Features

Just Don't Call It Wakeboarding

Just Don't Call It Wakeboarding
Photo by John Leach

It's a perfect Austin afternoon; we walk the dock between Hula Hut and Abel's on the Lake just a hop, skiff, and a puddle jump from Tom Miller Dam. Leigh Fulkerson gently pulls up in her Super Air Nautique G23, a boat the sales brochures say was "created from the wake up." The boat is all-sinew, built for speed, power, and a nuanced agility to turn lake water into consistent wake surf.

Fulkerson – pals with J.B. Hager, best known as half of the Austin morning radio team J.B. & Sandy – has offered to pilot her craft so we might catch J.B.'s daughter – the women's world champion in wakesurfing – in action. Pretty soon, popular J.B. may have to adjust to being better known by his other role: as Raleigh Hager's dad.

Generally, power boats don't get names (the Minnow, the Bismarck, the African Queen ... ), but if they did, says Fulkerson, she'd name this baby B.A.B., or Big Ass Boat. She, like the younger Hager, enjoys wake sports. Once we clear the wake-free zone and get near the 360 bridge, Raleigh puts in and begins her ride. In no time, she's doing things in the air and the curls of the wake that defy logic and perhaps physics.

Raleigh Hager is 12 years old and on top of the world.

J.B. and wife Erin, like all good parents, want the best for their child. Early on, Raleigh faced challenges with focus and restlessness. By age 5, J.B. says, their daughter had "never relaxed" in her life. Then one summer, they went to San Diego, and on the last day of vacation, took a surf lesson. "She took to it," he says, like nothing they'd ever seen before. After the lesson, they found her lying out on a towel on the beach. Again, something they'd never seen before. Soon after, Raleigh came to dad and said, "Dad, this is what I want to do!"

"You have a hyperactive kid and a long, hot summer: You need solutions!" says Hager. So he bought a few ocean boards and began regularly hauling the fam down to Corpus to acheive the sort of Zen that can only be had riding the waves.

Then wakesurfing took off and began eclipsing wakeboarding in Austin.

"Austin's always acted like a beach town with no beach," says Hager. "Now you have surf culture: same lingo, same lifestyle. Only problem is, you need a $100,000 boat."

Fast-forward seven years, after Raleigh's time studying with coach Dean Lavelle in Pompano Beach, Fla., after blowing women twice her age out of the water (pun intended), after winning eight first-place titles in the sport, including two world-championships, and the boat ... Well, hold on to your boardshorts: Young Raleigh Hager, Austin's wakesurf phenom, has landed a professional sponsor contract with Centurion Boats, a powerhouse in the watercraft industry, a major "get" in the budding sport, especially for such a young competitor.

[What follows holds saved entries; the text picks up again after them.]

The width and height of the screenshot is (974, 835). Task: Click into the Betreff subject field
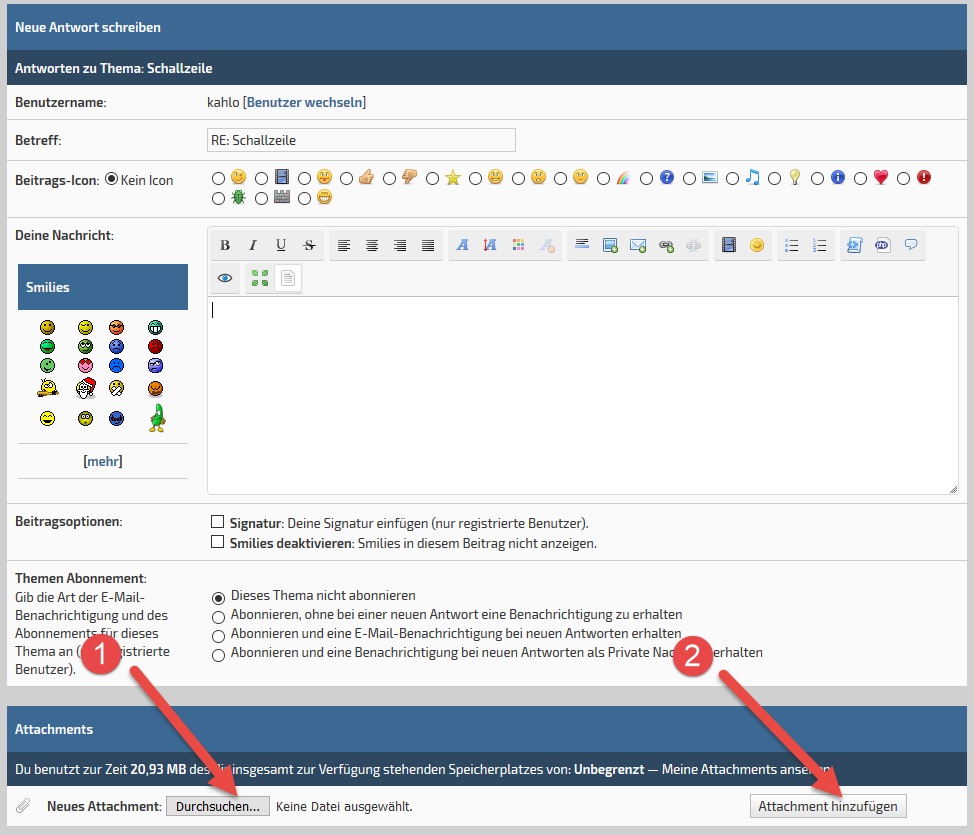click(360, 141)
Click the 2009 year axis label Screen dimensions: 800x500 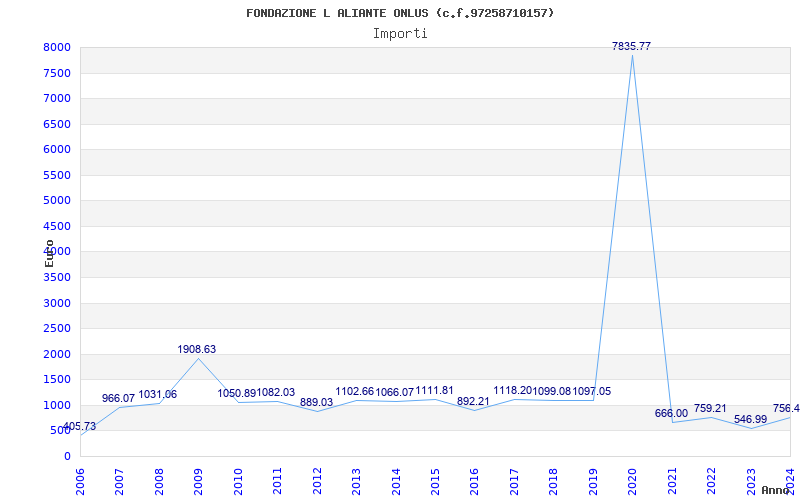coord(198,481)
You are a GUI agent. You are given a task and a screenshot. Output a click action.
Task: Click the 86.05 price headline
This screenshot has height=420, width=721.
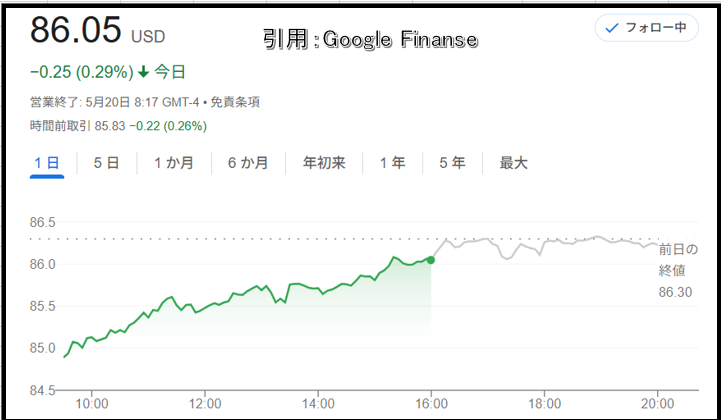tap(76, 29)
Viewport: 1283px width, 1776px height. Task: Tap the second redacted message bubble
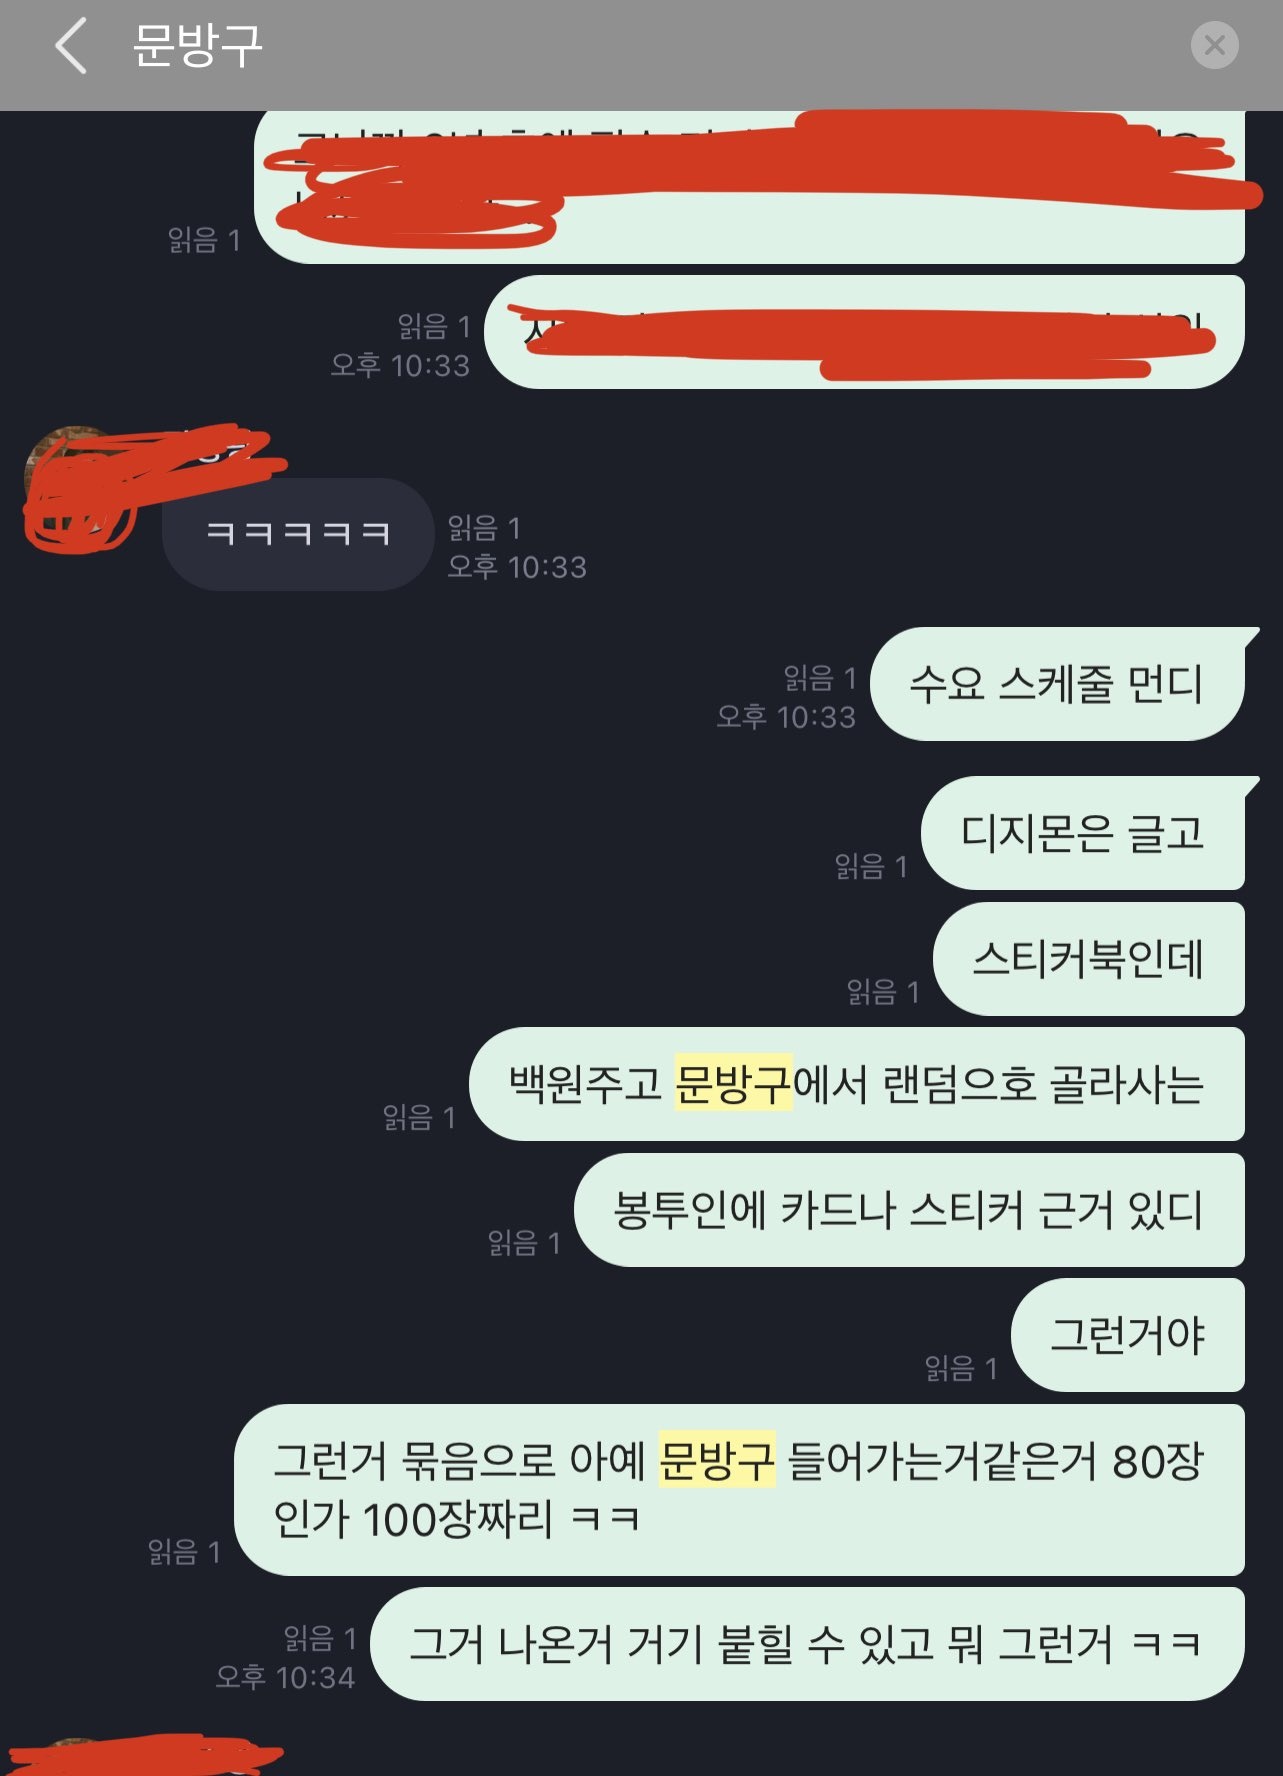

"It's huge," says Todd Gaughan of Centurion Boats. And while the terms of the contract are strictly confidential, he beams, "She'll stay in the latest and greatest boats we have [like the Enzo FX44]." With this arrangement, Raleigh will become a brand ambassador, a member of Centurion's globetrotting team of pro athletes, give feedback to engineers about the crafts' handling, have a stake in influencing design, and learn about the boat industry and its emergent technologies. Not a bad career kick for a middle schooler.

While dad J.B. jokes about how his daughter has already passed "that sweet window between the ages of 8 and 12, when her mom and I were her rock stars," he says her work in the field has helped in other areas, too.

"She's shy by nature, but she likes promoting the sport, coaching her friends, and explaining it to people." He smiles, "Just don't call it 'wakeboarding.'"

Surfing

The original "bad boy" of water sports, surfing traditionally takes place in the ocean with a surfer riding a long- or shortboard on a wave rolling toward the shore.

Wakeboarding

Originally known as "skurfing" this sport is a cross between waterskiing, snowboarding, and surfing. Being towed (typically) behind a motorboat, a wakeboarder rides a blunt-nosed board over the wakes.

Wakesurfing

Picture wakeboarding: Then drop the rope, and ride the boat's wake. The wake is much like a small ocean wave. Boats have been developed with adjustable ballast for optimal rides, and wakesurfboards are a shorter version of ocean shortboards.